--- Exercise inputs Enclosed Below ---

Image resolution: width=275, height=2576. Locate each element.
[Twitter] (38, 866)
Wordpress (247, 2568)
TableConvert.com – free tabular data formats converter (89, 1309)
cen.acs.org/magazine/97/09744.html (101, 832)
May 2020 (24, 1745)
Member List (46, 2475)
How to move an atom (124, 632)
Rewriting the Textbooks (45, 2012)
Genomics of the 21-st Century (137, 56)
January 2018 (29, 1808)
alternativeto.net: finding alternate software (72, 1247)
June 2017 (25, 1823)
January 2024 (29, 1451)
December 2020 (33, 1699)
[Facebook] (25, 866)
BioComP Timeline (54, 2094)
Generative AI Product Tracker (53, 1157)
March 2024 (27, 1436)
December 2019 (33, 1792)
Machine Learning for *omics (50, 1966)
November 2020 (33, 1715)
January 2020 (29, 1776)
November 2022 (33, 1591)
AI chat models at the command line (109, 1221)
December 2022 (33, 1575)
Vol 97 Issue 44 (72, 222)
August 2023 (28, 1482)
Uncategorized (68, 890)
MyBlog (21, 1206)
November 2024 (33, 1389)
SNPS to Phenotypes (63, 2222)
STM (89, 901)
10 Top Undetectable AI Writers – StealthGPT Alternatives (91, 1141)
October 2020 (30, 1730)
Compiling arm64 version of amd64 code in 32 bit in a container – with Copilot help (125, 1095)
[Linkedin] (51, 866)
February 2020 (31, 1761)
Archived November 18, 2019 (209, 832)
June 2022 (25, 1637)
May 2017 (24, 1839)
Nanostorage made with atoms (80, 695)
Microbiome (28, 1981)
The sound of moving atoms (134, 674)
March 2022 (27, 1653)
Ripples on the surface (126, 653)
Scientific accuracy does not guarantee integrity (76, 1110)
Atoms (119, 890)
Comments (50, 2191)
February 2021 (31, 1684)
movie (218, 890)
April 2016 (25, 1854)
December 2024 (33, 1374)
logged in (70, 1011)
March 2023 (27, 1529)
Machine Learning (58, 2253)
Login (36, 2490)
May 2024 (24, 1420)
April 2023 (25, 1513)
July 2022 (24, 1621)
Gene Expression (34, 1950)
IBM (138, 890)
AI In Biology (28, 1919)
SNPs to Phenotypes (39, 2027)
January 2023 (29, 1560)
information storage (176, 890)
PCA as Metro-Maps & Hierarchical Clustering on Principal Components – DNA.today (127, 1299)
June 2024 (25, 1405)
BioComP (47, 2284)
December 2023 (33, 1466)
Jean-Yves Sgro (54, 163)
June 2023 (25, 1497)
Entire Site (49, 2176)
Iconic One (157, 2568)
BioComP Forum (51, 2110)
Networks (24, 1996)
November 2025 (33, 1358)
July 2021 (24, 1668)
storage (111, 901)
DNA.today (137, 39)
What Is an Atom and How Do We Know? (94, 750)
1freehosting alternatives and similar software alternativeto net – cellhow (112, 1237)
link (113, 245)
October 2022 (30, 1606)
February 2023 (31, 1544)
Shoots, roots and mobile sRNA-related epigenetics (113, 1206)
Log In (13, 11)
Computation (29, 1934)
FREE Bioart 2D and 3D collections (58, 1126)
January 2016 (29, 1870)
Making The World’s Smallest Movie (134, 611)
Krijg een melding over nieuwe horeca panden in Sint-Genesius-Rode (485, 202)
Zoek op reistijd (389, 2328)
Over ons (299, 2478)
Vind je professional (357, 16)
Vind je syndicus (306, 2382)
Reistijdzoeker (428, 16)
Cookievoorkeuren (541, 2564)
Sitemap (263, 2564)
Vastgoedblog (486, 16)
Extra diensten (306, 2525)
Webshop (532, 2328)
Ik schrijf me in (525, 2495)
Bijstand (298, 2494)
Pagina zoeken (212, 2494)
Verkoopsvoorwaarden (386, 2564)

--- End of Enclosed Exercise inputs ---

Retype all of the entries precisely as they are.

Image resolution: width=275, height=2576. Locate each element.
[Twitter] (38, 866)
Wordpress (247, 2568)
TableConvert.com – free tabular data formats converter (89, 1309)
cen.acs.org/magazine/97/09744.html (101, 832)
May 2020 (24, 1745)
Member List (46, 2475)
How to move an atom (124, 632)
Rewriting the Textbooks (45, 2012)
Genomics of the 21-st Century (137, 56)
January 2018 (29, 1808)
alternativeto.net: finding alternate software (72, 1247)
June 2017 (25, 1823)
January 2024 (29, 1451)
December 2020 (33, 1699)
[Facebook] (25, 866)
BioComP Timeline (54, 2094)
Generative AI Product Tracker (53, 1157)
March 2024 (27, 1436)
December 2019 (33, 1792)
Machine Learning for *omics (50, 1966)
November 2020 (33, 1715)
January 2020 (29, 1776)
November 2022 (33, 1591)
AI chat models at the command line (109, 1221)
December 2022 (33, 1575)
Vol 97 Issue 44 (72, 222)
August 2023 (28, 1482)
Uncategorized (68, 890)
MyBlog (21, 1206)
November 2024 (33, 1389)
SNPS to Phenotypes (63, 2222)
STM (89, 901)
10 Top Undetectable AI Writers – StealthGPT Alternatives (91, 1141)
October 2020 (30, 1730)
Compiling arm64 version of amd64 code in 32 bit in a container – with Copilot help (125, 1095)
[Linkedin] (51, 866)
February 2020 (31, 1761)
Archived November 18, 2019 (209, 832)
June 2022 (25, 1637)
May 2017 (24, 1839)
Nanostorage made with atoms (80, 695)
Microbiome (28, 1981)
The sound of moving atoms (134, 674)
March 2022 (27, 1653)
Ripples on the surface (126, 653)
Scientific accuracy does not guarantee integrity (76, 1110)
Atoms (119, 890)
Comments (50, 2191)
February 2021 (31, 1684)
movie (218, 890)
April 2016 (25, 1854)
December 2024 (33, 1374)
logged in (70, 1011)
March 2023 (27, 1529)
Machine Learning (58, 2253)
Login (36, 2490)
May 2024 (24, 1420)
April 2023 (25, 1513)
July 2022 (24, 1621)
Gene Expression (34, 1950)
IBM (138, 890)
AI In Biology (28, 1919)
SNPs to Phenotypes (39, 2027)
January 2023 (29, 1560)
information storage (176, 890)
PCA as Metro-Maps & Hierarchical Clustering on Principal Components – DNA.today (127, 1299)
June 2024 (25, 1405)
BioComP (47, 2284)
December 2023 (33, 1466)
Jean-Yves Sgro (54, 163)
June 2023 (25, 1497)
Entire Site (49, 2176)
Iconic One (157, 2568)
BioComP Forum (51, 2110)
Networks (24, 1996)
November 2025 (33, 1358)
July 2021 (24, 1668)
storage (111, 901)
DNA.today (137, 39)
What Is an Atom and How Do We Know? (94, 750)
1freehosting alternatives and similar software alternativeto net – cellhow (112, 1237)
link (113, 245)
October 2022 (30, 1606)
February 2023 (31, 1544)
Shoots, roots and mobile sRNA-related epigenetics (113, 1206)
Log In (13, 11)
Computation (29, 1934)
FREE Bioart 2D and 3D collections (58, 1126)
January 2016 (29, 1870)
Making The World’s Smallest Movie (134, 611)
Krijg een melding over nieuwe horeca panden in Sint-Genesius-Rode (485, 202)
Zoek op reistijd (389, 2328)
Over ons (299, 2478)
Vind je professional (357, 16)
Vind je syndicus (306, 2382)
Reistijdzoeker (428, 16)
Cookievoorkeuren (541, 2564)
Sitemap (263, 2564)
Vastgoedblog (486, 16)
Extra diensten (306, 2525)
Webshop (532, 2328)
Ik schrijf me in (525, 2495)
Bijstand (298, 2494)
Pagina zoeken (212, 2494)
Verkoopsvoorwaarden (386, 2564)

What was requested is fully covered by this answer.